Gross dereliction of duties or dereliction of duties in that routers and switches were procured, but remained in storage, and were not deployed.

Last year, the Department of Home Affairs together with the Department of Communications and Digital Technologies as well as SITA presented to the Joint Portfolio Committees on Home Affairs and Communications and Digital Technologies a plan to deal with system downtime in Home Affairs offices. SITA undertook to totally overhaul their networks whereas Home Affairs undertook to buy a certain number of new routers and switches. These routers and switches were procured. Mr Hlophe reported that they were being deployed whereas it was discovered later that actually they remained in the storerooms.

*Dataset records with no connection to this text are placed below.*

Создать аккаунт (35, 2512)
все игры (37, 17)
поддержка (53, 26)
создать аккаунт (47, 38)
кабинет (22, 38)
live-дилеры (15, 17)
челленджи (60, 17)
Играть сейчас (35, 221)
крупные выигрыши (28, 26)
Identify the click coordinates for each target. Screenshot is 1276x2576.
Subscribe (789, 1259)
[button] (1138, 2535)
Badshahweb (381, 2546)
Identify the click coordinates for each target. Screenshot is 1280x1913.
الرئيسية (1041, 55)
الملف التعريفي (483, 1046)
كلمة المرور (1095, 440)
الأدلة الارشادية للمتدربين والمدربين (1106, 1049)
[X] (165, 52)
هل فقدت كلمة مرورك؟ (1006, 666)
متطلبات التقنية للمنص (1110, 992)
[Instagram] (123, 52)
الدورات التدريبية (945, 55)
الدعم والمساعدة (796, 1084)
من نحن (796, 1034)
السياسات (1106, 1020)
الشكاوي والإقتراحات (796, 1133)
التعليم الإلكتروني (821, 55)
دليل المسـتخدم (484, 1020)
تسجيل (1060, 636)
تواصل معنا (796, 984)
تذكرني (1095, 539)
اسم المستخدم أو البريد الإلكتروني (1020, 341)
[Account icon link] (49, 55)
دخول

The sanction was pronounced and served to Mr Hlophe on 19 August 2022.

The Department has been frequently experiencing system instability which has negatively impacted on frontline service delivery.

The Department's service delivery charter depends on a stable IT infrastructure platform, networks and operating systems, to effectively perform its functions, rendering sustainable and reliable service capability to our frontline offices.

The failure of a senior manager to oversee and execute on these functions is a serious misconduct, and cannot be tolerated.

Senior managers in the Department must also be aware of the consequences when not applying due diligence to the certification of invoices and payments authorised between the Department and third parties. Negligence of this nature is a serious transgression of the Public Finance Management Act and the onus remains with the senior manager to ensure that payments certified are in lieu of services rendered, fully, and that they serve the interests of the Department.

"We are on a firm path towards clean governance and improved service delivery. The responsibility for the performance of the Department rests with all employees. Accountability for the performance of assigned responsibilities is absolutely critical," said Minister Motsoaledi.